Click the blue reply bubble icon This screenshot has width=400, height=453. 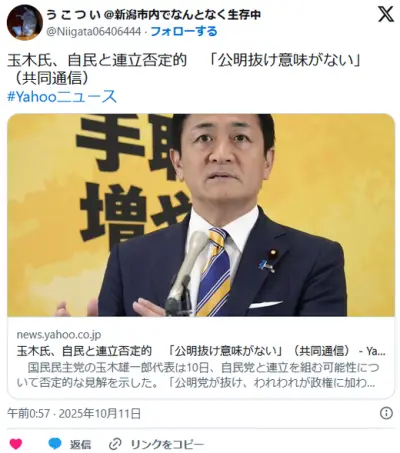tap(55, 444)
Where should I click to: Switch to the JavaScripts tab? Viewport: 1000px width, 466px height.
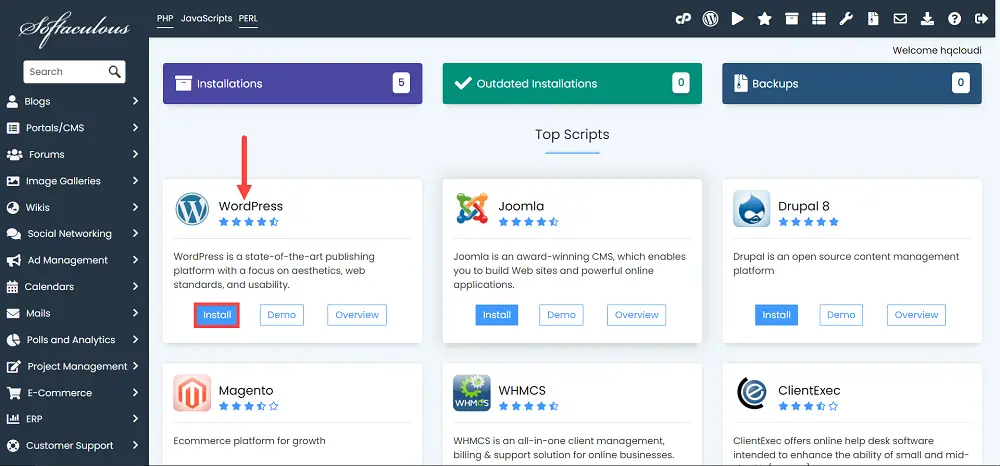coord(206,18)
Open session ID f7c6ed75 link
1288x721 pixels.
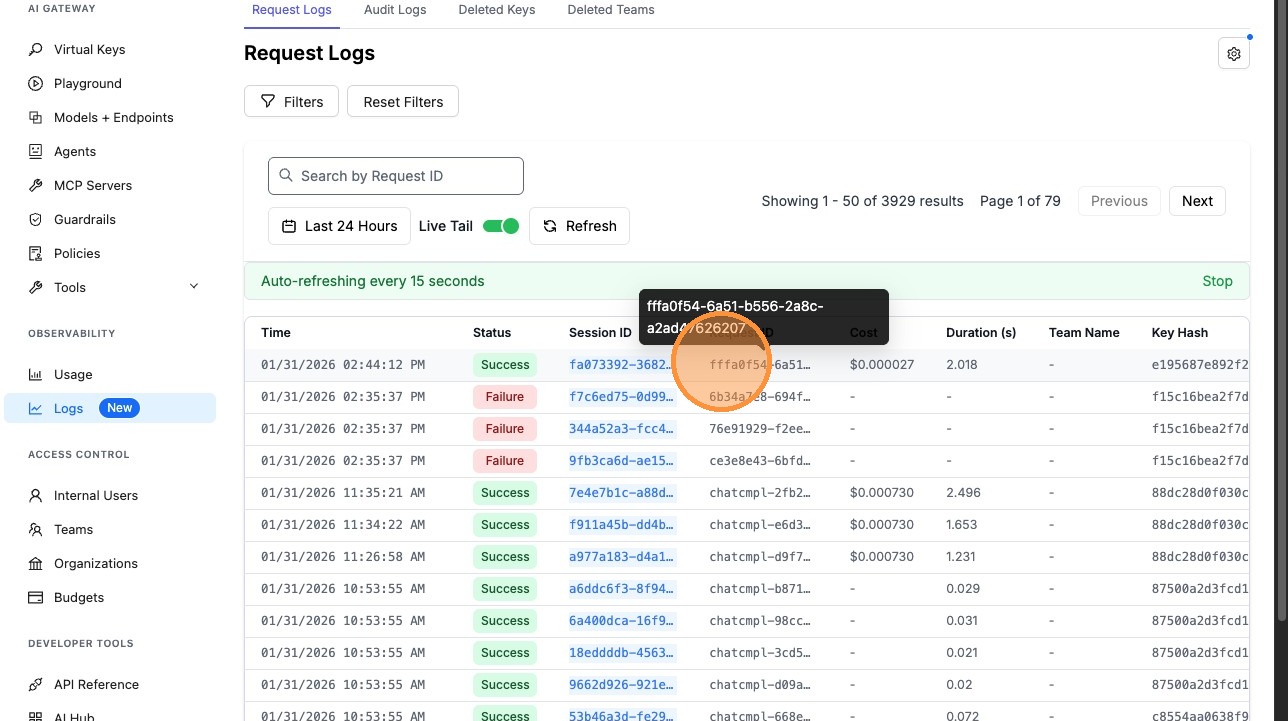coord(621,397)
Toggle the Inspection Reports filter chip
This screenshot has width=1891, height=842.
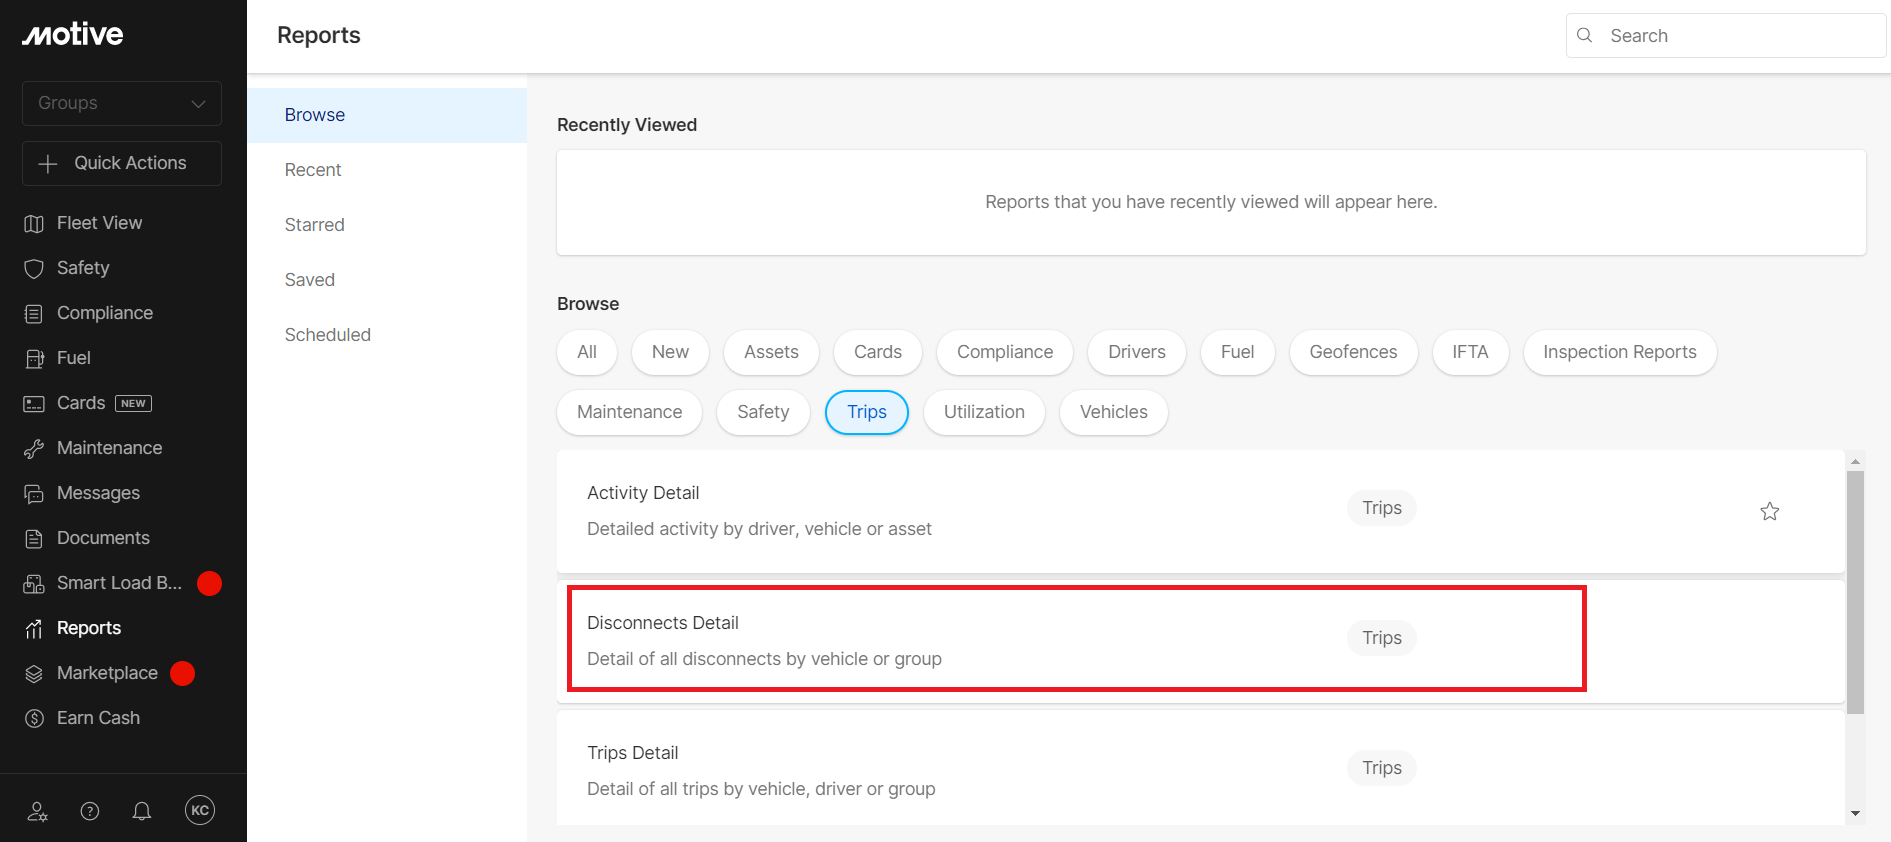click(1619, 352)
----
▶ TASK INSTRUCTIONS
Starting with the line that contains "Toggle the Inspection Reports filter chip" and continuing through the last of the records, write those lines out again, including the instructions, but increase every coordinate in the answers by 124. Leave the pictures out.

▶ SOLUTION FOR THIS EXERCISE
Toggle the Inspection Reports filter chip
This screenshot has width=1891, height=842.
click(1743, 476)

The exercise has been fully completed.